Entries taken from a collection:
»»
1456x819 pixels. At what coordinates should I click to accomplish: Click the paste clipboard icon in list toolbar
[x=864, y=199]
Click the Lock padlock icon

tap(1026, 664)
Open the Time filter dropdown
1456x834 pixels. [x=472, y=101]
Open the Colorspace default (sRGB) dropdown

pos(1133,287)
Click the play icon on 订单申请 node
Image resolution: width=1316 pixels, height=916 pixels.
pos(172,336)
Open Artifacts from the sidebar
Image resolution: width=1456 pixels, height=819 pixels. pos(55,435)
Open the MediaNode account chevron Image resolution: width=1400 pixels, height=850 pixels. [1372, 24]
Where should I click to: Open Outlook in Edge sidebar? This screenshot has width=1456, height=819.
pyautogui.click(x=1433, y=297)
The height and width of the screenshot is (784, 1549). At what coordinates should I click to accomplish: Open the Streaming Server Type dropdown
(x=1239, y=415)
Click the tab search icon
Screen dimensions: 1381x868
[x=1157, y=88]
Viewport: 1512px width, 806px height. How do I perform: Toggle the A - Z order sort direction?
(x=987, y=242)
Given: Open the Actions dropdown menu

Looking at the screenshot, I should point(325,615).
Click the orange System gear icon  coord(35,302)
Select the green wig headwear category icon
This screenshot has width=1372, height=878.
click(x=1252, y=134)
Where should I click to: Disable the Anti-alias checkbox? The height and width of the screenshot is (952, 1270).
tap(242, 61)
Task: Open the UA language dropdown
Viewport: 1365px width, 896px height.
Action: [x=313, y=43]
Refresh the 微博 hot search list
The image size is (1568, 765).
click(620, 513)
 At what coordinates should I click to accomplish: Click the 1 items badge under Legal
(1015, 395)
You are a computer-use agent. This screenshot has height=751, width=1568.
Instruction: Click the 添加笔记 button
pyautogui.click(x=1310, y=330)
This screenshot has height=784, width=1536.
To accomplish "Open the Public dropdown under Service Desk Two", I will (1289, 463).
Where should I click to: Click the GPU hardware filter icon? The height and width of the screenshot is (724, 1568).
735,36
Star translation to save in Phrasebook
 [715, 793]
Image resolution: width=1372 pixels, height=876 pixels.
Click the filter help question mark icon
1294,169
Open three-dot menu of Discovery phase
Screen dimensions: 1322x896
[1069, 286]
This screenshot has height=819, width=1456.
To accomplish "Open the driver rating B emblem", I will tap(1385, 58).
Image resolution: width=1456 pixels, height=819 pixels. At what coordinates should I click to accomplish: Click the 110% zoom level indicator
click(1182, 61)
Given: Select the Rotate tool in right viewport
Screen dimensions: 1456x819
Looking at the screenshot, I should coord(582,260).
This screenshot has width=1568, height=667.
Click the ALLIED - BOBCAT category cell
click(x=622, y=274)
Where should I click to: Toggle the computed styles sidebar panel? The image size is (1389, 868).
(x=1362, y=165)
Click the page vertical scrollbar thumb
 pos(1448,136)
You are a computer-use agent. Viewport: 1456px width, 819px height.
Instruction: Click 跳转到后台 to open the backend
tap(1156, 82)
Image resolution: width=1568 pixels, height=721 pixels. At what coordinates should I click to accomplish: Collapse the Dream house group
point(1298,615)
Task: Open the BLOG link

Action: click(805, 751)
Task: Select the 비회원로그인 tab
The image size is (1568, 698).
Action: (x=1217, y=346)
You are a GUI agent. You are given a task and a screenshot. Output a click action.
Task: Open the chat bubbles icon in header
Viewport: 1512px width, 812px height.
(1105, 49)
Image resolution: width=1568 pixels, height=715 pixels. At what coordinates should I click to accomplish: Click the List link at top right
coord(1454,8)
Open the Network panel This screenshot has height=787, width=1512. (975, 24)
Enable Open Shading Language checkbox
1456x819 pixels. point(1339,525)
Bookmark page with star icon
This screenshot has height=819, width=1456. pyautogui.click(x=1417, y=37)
««
Repeat only the stretch of lines that begins at the line containing "Image resolution: width=1568 pixels, height=715" and ends at the last line above, both included.

ANSWER FOR THIS EXERCISE:
Image resolution: width=1568 pixels, height=715 pixels. At what coordinates should I click to accomplish: Click the List link at top right
coord(1454,8)
Open the Network panel This screenshot has height=787, width=1512. (975, 24)
Enable Open Shading Language checkbox
1456x819 pixels. point(1339,525)
Bookmark page with star icon
This screenshot has height=819, width=1456. pyautogui.click(x=1417, y=37)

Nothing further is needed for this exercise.